Oleh SHIDARTA (April 2023)
Pasal 50 Undang-Undang Nomor 5 Tahun 1999 tentang Larangan Praktek Monopoli dan Persaingan Usaha Tidak Sehat (selanjutnya disebut: UU Persaingan Usaha) memuat tentang pengecualian pemberlakuan atas undang-undang ini. Pasal 50 UU Persaingan ini menggunakan judul Bab IX KETENTUAN LAIN. Secara material, pasal ini memang memuat pengecualian (teridentifikasi dari kata “dikecualikan”), yang dalam bahasa Inggris sering disebut “exceptions” atau “exclusion”. Ada juga terminologi lain yang kerap dipakai, yaitu exemptions, yang dapat diartikan sebagai pembebasan (lihat terjemahan istilah ini di dalam lampiran Peraturan KPPU Nomor 5 Tahun 2009; tinjauan terhadap Peraturan KPPU ini akan dimuat pada bagian akhir tulisan ini).
R. Shyam Khemani (2002) dalam dokumen UNCTAD/DITC/CLP/Misc.25 merujuk sejumlah referensi untuk kemudian memberikan pembedaan atas istilah-istilah di atas.
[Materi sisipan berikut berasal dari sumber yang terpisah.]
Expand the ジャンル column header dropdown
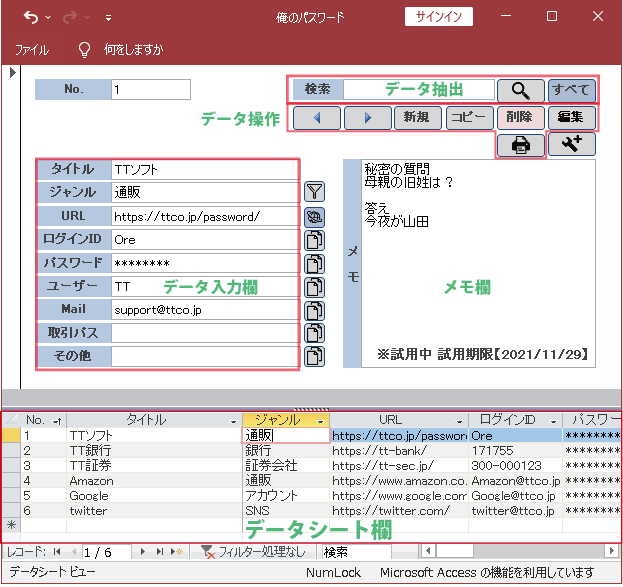This screenshot has width=623, height=587. pos(321,421)
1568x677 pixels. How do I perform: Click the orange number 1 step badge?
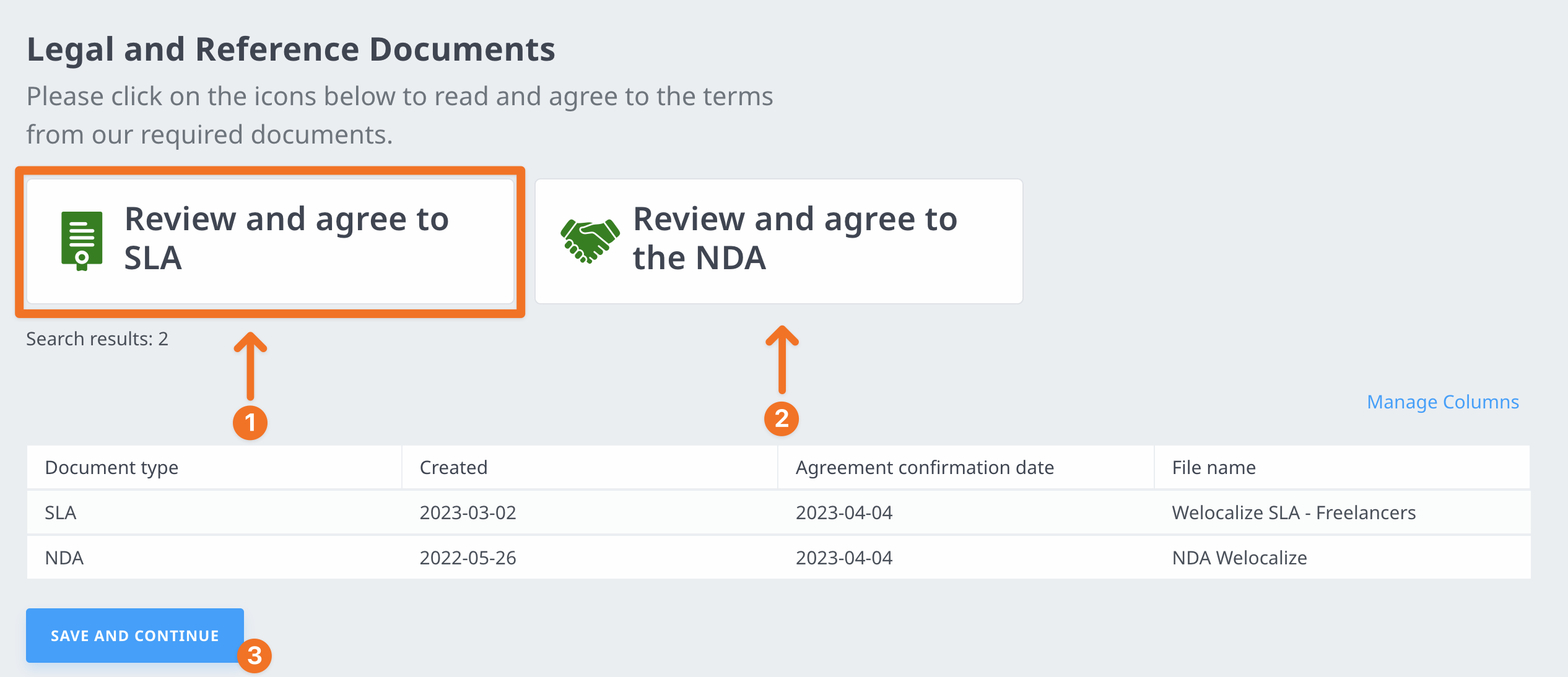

Ia menulis sebagai berikut:
A distinction is made in the use of the terms “exemption” and “exception” as they are generally applicable in the context of competition law policy. The term exemption refers to being “excused or free from some obligation to which others are subject”. An exception is to be “excluded from or not conforming to a general class, principle, rule, etc.” However, it may be noted that while the terms “exemption” and “exception” (also “exclusion”) have specific meanings within the context of particular national legal systems, they are often used interchangeably.
Sekalipun diakui bahwa semua istilah itu dalam praktiknya dapat digunakan secara bergantian (interchangeably), sekilas dapat dipahami bahwa terdapat dua sebab utama suatu pelaku usaha untuk dikecualikan dari kewajiban menjalankan UU Persaingan Usaha. Pertama, faktor subjek normanya. Kedua, faktor kondisi normanya. Yang pertama inilah yang kerap disebut exemption, sedangkan yang kedua adalah exception atau exclusion.
Sebagai contoh, sebelum berlakunya UU No. 23 Tahun 2007 tentang Perkeretaapian, yaitu berdasarkan Pasal 6 UU No. 13 Tahun 1992, dikatakan bahwa perkeretaapian diselenggarakan oleh Pemerintah dan pelaksanaannya diserahkan kepada badan penyelenggara yang dibentuk untuk itu berdasarkan peraturan perundang-undangan yang berlaku. Badan penyelenggara yang dimaksud, dapat diduga, tidak lain adalah PT Kereta Api Indonesia (PT KAI). Pelaku usaha ini adalah penyelenggara satu-satunya yang diberi hak mengelola jasa perkeretaapian di Indonesia. Dilihat dari ketentuan normatif, PT KAI adalah subjek norma yang diberi keistimewaan oleh undang-undang untuk memonopoli (statutory monopoly) layanan jasa perkeretaapian pada pasar bersangkutan di seluruh Indonesia. Namun, setelah UU No. 23 Tahun 2007 berlaku, investor di luar PT KAI dapat juga berbisnis di sektor jasa ini untuk ikut menjadi pengelola.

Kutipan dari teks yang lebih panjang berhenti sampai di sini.